A Chance to Repair the Cracks in Our Democracy

Joseph Stiglitz | New York Times | December 8, 2020

This is an article from Turning Points, a special section that explores what critical moments from this year might mean for the year ahead.

Turning Point: Amid a worsening pandemic, a record number of voters in the United States elected Joseph R. Biden Jr. president, marking an end to the administration of Donald J. Trump. But President Trump had refused to commit himself to a peaceful transfer of presidential power even before he lost his bid for re-election.

Like many of my fellow Americans, I was aghast when President Trump refused to commit himself to a peaceful transfer of presidential power if he were to lose in the Nov. 3 election. And he revealed this in October, while consistently trailing the eventual victor, former Vice President Joseph R. Biden Jr., in the polls.
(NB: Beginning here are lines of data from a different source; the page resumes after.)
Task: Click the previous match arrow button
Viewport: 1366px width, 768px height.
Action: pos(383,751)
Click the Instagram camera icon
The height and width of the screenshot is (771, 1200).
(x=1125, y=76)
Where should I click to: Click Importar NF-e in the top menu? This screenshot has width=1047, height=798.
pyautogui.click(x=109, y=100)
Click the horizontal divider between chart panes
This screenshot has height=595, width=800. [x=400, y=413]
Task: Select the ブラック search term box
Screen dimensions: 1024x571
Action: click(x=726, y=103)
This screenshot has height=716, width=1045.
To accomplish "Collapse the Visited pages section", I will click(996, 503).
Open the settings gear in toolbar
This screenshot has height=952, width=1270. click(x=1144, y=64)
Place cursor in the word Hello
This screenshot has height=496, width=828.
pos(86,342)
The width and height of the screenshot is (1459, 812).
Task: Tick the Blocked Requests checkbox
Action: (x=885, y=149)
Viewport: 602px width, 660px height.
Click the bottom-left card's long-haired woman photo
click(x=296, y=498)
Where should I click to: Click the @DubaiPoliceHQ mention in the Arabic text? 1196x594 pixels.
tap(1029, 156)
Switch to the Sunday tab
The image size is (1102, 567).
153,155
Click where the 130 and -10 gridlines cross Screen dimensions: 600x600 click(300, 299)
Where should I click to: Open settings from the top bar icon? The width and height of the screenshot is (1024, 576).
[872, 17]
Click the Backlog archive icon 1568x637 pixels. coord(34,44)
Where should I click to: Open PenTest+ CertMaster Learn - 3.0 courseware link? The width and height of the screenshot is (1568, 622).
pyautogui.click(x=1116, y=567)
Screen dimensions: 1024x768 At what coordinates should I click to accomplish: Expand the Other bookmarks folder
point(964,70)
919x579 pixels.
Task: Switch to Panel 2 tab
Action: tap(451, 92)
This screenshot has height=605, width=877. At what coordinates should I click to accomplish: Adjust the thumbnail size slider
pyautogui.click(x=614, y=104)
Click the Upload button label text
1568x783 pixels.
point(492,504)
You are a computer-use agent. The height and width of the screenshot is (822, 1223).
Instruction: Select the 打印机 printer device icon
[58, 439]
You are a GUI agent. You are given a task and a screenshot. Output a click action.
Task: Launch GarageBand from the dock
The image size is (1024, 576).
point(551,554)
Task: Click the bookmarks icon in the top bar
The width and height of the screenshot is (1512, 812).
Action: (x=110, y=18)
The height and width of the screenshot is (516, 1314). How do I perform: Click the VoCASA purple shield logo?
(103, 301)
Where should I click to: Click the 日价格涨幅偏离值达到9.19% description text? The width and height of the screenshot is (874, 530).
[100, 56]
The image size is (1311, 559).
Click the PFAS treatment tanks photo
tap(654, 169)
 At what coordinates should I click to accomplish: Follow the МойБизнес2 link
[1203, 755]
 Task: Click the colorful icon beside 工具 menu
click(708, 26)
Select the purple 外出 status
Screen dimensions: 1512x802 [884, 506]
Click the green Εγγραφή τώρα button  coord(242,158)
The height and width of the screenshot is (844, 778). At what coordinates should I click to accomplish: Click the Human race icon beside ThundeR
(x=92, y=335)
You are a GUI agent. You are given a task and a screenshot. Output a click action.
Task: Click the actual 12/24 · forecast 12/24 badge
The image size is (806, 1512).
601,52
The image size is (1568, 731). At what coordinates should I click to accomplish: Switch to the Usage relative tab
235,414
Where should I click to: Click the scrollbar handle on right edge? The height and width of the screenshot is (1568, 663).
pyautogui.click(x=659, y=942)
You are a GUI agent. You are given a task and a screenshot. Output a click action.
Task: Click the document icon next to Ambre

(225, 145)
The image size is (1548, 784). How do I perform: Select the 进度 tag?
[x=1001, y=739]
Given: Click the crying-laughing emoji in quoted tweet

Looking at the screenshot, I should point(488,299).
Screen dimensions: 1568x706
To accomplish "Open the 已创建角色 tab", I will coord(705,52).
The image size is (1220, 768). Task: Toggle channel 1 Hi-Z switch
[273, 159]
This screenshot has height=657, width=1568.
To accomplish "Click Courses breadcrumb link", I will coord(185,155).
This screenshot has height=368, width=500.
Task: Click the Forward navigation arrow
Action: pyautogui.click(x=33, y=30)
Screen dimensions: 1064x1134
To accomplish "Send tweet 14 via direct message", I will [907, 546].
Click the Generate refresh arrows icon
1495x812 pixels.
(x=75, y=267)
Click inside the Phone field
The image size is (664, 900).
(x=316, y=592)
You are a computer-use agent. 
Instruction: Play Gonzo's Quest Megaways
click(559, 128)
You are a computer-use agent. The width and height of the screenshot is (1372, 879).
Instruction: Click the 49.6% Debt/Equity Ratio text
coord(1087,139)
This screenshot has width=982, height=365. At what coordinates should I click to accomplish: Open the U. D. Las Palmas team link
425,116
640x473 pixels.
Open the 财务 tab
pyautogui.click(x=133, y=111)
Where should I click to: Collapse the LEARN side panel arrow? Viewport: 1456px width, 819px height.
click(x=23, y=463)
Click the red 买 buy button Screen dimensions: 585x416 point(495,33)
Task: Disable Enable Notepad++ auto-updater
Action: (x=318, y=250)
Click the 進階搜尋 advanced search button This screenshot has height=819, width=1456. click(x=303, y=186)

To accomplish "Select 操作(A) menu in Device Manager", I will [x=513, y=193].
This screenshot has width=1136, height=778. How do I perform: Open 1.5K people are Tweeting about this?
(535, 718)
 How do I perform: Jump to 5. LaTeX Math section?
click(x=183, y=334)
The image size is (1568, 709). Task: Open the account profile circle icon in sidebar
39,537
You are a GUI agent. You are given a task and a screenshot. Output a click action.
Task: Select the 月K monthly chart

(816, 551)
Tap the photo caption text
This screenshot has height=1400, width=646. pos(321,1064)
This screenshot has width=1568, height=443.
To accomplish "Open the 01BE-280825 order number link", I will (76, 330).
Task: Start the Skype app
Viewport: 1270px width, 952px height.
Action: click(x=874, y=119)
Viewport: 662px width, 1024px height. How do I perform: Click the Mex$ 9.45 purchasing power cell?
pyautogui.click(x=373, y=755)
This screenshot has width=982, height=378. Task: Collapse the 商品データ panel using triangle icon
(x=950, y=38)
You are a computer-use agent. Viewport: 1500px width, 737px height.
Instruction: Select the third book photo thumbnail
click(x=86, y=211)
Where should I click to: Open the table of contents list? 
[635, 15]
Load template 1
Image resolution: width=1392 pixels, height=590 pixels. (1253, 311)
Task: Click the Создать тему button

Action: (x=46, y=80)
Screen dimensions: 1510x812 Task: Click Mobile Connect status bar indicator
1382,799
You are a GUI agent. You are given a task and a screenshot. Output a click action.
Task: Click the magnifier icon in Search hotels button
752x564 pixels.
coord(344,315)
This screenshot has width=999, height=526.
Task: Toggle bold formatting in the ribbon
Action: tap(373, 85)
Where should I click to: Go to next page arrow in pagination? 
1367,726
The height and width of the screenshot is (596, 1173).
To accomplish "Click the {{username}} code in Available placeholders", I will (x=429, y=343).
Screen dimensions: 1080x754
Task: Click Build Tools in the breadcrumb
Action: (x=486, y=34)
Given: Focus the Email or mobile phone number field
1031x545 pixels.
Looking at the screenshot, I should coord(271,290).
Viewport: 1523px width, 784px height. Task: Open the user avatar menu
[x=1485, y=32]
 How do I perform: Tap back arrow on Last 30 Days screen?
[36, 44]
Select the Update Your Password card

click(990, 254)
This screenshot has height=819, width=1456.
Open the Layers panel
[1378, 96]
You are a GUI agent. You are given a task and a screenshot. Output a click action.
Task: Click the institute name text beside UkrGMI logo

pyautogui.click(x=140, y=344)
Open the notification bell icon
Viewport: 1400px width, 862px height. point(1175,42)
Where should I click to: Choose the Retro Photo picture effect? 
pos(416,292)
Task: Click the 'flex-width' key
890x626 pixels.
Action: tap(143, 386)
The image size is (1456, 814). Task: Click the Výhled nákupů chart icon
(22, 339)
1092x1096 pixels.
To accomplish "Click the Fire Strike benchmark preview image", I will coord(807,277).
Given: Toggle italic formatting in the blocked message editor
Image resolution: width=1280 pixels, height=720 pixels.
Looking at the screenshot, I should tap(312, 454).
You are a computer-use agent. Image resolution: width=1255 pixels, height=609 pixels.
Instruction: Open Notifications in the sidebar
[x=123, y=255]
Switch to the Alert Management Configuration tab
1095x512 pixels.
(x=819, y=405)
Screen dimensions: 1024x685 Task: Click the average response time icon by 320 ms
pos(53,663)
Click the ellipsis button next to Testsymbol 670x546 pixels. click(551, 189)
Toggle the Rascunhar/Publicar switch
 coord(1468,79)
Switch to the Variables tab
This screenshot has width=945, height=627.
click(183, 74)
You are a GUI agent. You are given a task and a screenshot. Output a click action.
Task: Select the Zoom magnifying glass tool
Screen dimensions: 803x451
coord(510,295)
Then, to make matters worse, Senator Mike Lee of Utah, a Republican who sits on the Senate Judiciary Committee, followed that up with this tweet: “Democracy isn’t the objective; liberty, peace, and prosperity are. We want the human condition to flourish. Rank democracy can thwart that.” Rank democracy? The only saving grace for such a pronouncement is that, at last, a Republican politician was being honest about his or her intentions, and this could well be a turning point in the narrative of our country and our national discourse.